» EXERCISE: Look through the lines below and extract any with the word "units".

BEGIN

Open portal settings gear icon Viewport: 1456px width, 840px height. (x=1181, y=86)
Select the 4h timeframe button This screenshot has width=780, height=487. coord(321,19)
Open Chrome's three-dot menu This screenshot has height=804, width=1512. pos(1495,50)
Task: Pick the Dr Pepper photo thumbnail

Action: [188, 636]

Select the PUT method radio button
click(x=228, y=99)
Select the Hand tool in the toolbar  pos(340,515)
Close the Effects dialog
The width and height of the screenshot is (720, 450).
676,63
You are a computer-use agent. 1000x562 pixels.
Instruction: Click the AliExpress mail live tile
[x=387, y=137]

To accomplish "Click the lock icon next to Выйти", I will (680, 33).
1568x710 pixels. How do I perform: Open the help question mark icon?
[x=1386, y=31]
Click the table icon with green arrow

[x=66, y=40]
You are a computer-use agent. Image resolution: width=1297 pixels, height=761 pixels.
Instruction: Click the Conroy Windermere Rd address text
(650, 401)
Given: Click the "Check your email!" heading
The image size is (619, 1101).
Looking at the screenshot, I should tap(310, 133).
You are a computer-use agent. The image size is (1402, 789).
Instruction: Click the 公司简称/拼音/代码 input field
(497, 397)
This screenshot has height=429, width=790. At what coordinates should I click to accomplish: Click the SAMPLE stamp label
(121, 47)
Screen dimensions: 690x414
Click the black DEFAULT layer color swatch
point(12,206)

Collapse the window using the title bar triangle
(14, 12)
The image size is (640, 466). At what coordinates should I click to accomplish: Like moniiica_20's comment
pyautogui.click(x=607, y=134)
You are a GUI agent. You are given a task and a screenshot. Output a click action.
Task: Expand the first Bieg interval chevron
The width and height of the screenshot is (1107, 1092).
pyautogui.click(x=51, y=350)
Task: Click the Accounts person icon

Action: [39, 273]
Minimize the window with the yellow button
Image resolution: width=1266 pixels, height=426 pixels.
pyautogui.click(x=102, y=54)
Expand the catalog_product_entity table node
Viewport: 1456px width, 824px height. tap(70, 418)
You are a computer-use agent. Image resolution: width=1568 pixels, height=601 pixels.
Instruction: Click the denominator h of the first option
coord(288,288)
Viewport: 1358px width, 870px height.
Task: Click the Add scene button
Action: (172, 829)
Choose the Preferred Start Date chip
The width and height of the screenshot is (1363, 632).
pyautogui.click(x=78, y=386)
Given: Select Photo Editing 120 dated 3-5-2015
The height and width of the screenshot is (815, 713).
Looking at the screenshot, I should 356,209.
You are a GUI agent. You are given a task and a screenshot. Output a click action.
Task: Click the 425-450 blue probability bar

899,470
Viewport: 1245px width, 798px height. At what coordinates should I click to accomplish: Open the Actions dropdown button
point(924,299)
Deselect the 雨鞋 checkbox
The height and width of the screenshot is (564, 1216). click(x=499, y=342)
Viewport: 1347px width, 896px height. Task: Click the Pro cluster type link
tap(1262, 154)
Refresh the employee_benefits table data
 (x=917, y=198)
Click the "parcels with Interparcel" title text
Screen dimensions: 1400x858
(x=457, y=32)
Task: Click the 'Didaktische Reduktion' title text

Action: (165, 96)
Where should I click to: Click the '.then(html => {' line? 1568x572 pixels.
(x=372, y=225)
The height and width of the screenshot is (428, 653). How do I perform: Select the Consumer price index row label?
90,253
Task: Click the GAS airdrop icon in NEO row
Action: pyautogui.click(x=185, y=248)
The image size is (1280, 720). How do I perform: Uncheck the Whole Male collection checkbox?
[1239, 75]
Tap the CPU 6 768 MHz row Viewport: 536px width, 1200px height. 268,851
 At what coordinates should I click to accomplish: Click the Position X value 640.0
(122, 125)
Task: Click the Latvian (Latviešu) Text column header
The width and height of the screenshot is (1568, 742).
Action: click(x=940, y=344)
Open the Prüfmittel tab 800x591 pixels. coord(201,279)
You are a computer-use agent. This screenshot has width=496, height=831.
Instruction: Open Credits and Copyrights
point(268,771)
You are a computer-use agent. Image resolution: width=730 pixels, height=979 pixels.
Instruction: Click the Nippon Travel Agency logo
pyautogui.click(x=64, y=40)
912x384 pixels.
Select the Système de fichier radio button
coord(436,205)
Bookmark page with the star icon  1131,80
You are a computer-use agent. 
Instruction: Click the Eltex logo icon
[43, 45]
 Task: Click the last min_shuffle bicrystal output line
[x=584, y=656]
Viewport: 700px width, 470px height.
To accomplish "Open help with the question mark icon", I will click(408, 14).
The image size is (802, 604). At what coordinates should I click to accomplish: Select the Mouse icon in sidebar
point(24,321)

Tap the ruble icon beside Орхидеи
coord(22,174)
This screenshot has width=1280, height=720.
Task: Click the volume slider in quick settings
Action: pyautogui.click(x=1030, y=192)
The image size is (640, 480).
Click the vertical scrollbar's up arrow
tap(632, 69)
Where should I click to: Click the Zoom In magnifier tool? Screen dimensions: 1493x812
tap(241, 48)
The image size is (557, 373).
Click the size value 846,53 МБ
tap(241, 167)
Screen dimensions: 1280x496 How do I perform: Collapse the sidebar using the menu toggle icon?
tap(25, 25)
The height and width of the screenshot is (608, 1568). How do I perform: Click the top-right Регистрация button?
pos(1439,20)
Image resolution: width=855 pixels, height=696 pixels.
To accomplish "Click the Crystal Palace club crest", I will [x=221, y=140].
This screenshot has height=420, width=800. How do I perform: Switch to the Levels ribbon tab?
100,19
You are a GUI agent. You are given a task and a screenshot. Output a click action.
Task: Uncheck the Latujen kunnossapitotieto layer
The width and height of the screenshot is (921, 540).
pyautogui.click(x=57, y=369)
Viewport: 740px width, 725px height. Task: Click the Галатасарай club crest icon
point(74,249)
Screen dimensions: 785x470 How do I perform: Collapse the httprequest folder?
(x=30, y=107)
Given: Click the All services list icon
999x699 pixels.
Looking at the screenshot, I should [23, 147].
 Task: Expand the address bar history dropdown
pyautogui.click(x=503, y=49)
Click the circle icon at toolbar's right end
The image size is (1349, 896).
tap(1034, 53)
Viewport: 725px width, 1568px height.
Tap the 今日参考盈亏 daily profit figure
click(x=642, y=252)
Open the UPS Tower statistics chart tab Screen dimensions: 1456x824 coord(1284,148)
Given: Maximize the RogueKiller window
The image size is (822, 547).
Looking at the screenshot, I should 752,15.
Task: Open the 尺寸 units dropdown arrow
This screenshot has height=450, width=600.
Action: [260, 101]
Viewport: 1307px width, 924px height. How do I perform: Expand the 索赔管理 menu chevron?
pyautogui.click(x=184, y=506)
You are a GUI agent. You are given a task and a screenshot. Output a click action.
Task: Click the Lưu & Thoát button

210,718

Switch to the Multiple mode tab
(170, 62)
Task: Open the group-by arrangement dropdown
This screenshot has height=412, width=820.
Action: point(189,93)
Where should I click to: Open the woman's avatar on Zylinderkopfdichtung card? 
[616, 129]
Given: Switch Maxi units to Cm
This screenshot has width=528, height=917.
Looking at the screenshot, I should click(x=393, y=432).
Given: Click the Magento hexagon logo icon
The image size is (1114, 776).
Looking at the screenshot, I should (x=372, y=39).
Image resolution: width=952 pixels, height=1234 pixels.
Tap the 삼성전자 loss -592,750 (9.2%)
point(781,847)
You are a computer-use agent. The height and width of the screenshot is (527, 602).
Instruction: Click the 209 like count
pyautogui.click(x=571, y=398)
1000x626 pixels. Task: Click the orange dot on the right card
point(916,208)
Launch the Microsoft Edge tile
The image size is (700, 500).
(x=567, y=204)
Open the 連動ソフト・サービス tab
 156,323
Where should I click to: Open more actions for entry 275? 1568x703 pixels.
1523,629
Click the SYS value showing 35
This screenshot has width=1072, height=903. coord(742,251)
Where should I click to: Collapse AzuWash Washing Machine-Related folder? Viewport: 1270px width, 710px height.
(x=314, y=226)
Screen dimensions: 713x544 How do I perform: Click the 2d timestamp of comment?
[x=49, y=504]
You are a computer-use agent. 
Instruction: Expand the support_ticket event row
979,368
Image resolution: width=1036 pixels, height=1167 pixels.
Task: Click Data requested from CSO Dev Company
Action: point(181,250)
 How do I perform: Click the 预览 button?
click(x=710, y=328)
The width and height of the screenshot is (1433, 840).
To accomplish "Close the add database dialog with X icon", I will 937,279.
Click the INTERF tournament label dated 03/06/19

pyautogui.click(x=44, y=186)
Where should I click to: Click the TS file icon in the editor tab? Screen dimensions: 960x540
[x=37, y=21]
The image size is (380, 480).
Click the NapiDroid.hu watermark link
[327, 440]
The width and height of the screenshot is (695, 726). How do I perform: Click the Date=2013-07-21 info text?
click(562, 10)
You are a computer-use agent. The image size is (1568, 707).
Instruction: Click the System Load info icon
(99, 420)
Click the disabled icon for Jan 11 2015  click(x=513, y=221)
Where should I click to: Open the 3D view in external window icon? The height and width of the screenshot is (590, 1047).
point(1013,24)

END

» WORKED SOLUTION:
Task: Open the 尺寸 units dropdown arrow
Given: Switch Maxi units to Cm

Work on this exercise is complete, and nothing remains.